Connexin43 Expression Increases in the Epithelium and Stroma along the Colonic Neoplastic Progression Pathway: Implications for Its Oncogenic Role

Abstract

Connexins (Cxs) are critical for normal tissue development, differentiation, and cell proliferation. Normal expression and function of Cxs are considered to play a role in tumor suppression, but abnormal localization and abnormally increased expression of Cxs have been found in a variety of carcinomas. Of the Cx family, Cx43 is a most prevalent member and has been known as a downstream target of β-catenin, a key component of Wnt signaling pathway. We evaluated the expression of Cx43 in the colonic neoplasia progression sequence with additional attention to the stromal component. Resections of 50 colonic adenocarcinomas were stained immunohistochemically for Cx43 on paraffin embedded sections.

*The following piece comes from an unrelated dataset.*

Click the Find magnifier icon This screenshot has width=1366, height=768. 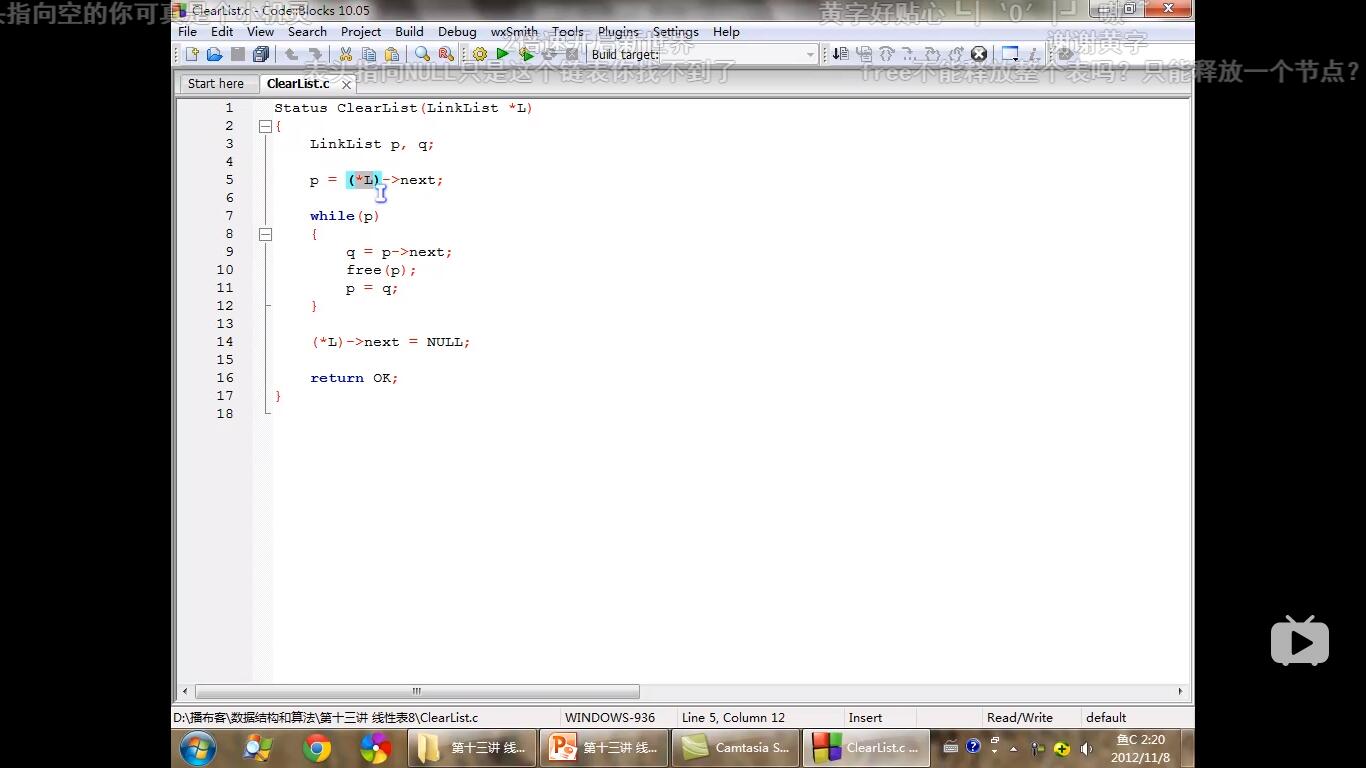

Cx43 cytoplasmic expression increased progressively in the colonic adenocarcinoma sequence in both the epithelial [normal (4 ± 1), adenomatous (20 ± 2), cancerous (124 ± 10) (P < 0.01)], and stromal [normal (19 ± 1), cancerous (45 ± 4) (P < 0.01)] components. In the epithelial component, Cx43 was expressed lower in stage I adenocarcinomas (69 ± 12) compared to stage III/IV (158 ± 10, P < 0.01). Additionally, Cx43 was relatively increased in the adenocarcinoma at the invasive tumor front in all stages. Cx43 may play a critical role in the pathogenesis of colon cancer via gap junction or other gap junction independent mechanisms such as the Wnt/β-catenin pathway.

Figure 1

The expression of Cx43 in colonic adenocarcinoma was evaluated according to the intensity of the staining as follows: 1, very weak expression (1+); 2, moderate expression (2+); 3, strong expression (3+) (Original magnification ×200).

Figure 2

The expression of Cx43 in normal colonic mucosa, tubular adenoma, and severe dysplasia (Original magnification ×200). There is an increase in cytoplasmic Cx43 expression from normal epithelium (Cx43 score 4 ± 1) to tubular adenoma/severe dysplasia (Cx43 score 20 ± 2).

Figure 3

The difference in Cx43 expression in stage I and stage III/IV colonic adenocarcinoma (original magnification ×200). A higher level of Cx43 expression was significantly associated with AJCC stage III/IV adenocarcinomas (Cx43 score 158 ± 10), as compared to AJCC stage I (Cx43 score 69 ± 12).

Figure 4

The expression of Cx43 in colonic stroma was evaluated according to the intensity of the staining as follows: 1, very weak expression (1+); 2, moderate expression (2+); 3, strong expression (3+) (original magnification ×200).

Figure 6

The difference in Cx43 expression in the stromal component in normal mucosa and colonic adenocarcinoma (original magnification ×200). Cx43 reactivity was stronger in the stromal components adjacent to cancerous epithelium than benign epithelium: normal (Cx43 score 19 ± 1), cancer (Cx43 score 45 ± 4).

Figure 5

The relationship between Cx43 expression and nuclear beta-catenin expression in colonic adenocarcinoma (original magnification ×200). (a) Coexpression of Cx43 (brown cytoplasmic staining) and nuclear beta-catenin (red nuclear staining). Note. Peritumoral stromal cells exhibited only Cx43 but not beta-catenin reactivity. (b) Tumoral tissue exhibited heterogeneous expression of Cx43 and nuclear beta-catenin. (c) Tumoral tissue with expression of Cx43 only. (d) Tumoral tissue with expression of beta-catenin only. (e) Tumoral tissue with no expression of Cx43 or beta-catenin.